TASK DESCRIPTION. Please say how many lines in the records below contain the word "agent". Give only the number.

[Records drawn from a dataset]
■ ■ ■ ■ ■ ■ ■
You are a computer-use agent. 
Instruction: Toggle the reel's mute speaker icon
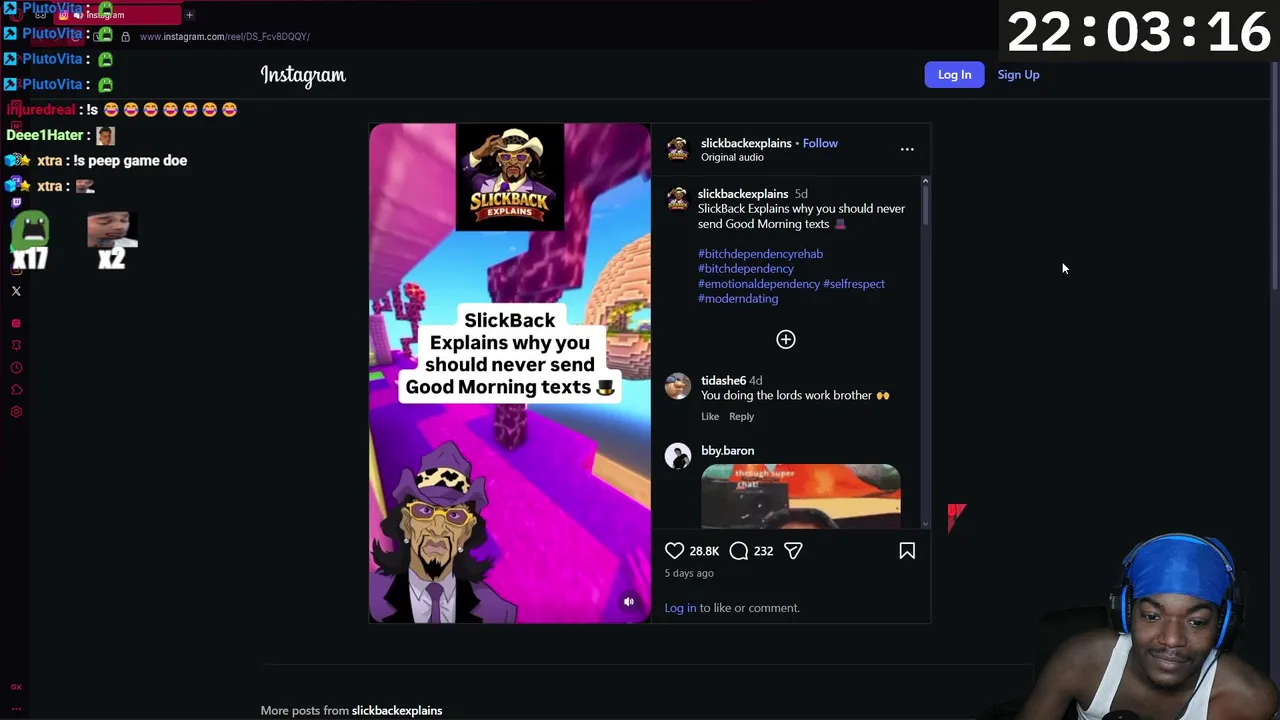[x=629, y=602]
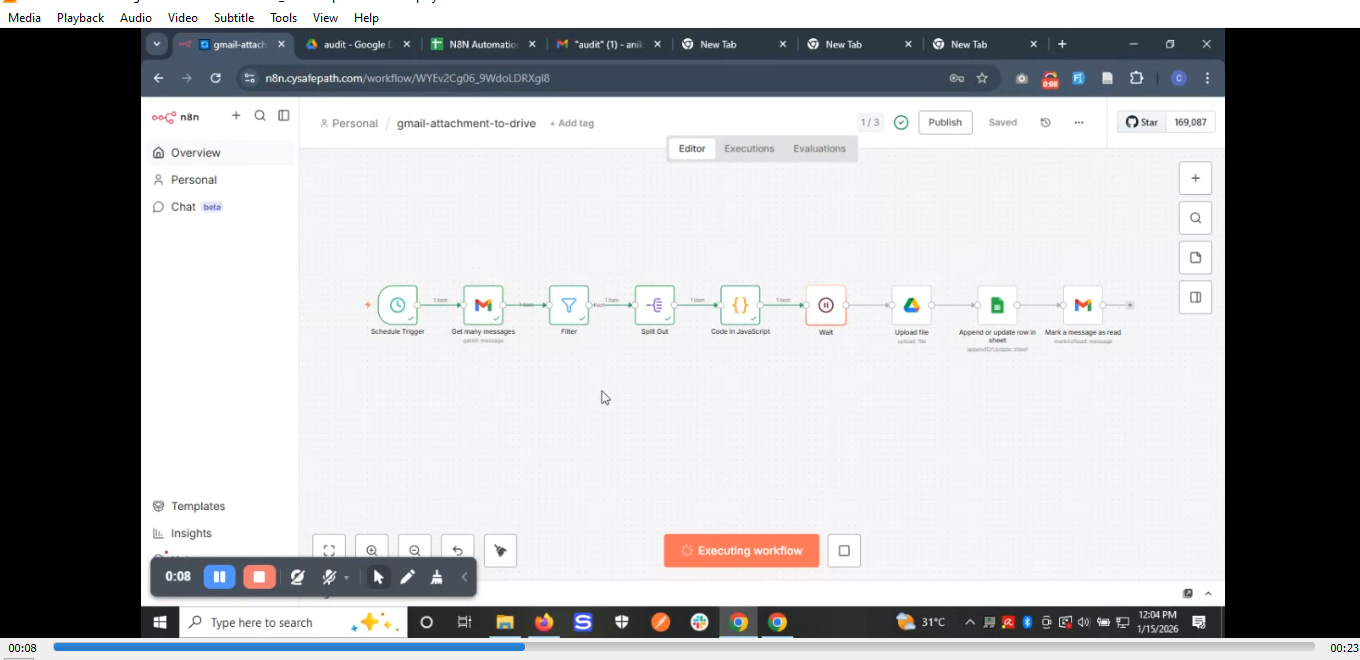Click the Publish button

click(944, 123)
■ ■ ■ ■ ■ ■ ■
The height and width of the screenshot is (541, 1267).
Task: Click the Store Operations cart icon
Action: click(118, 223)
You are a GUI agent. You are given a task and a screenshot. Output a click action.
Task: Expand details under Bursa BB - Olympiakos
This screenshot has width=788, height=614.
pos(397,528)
■ ■ ■ ■ ■ ■ ■
EXERCISE RESPONSE. 2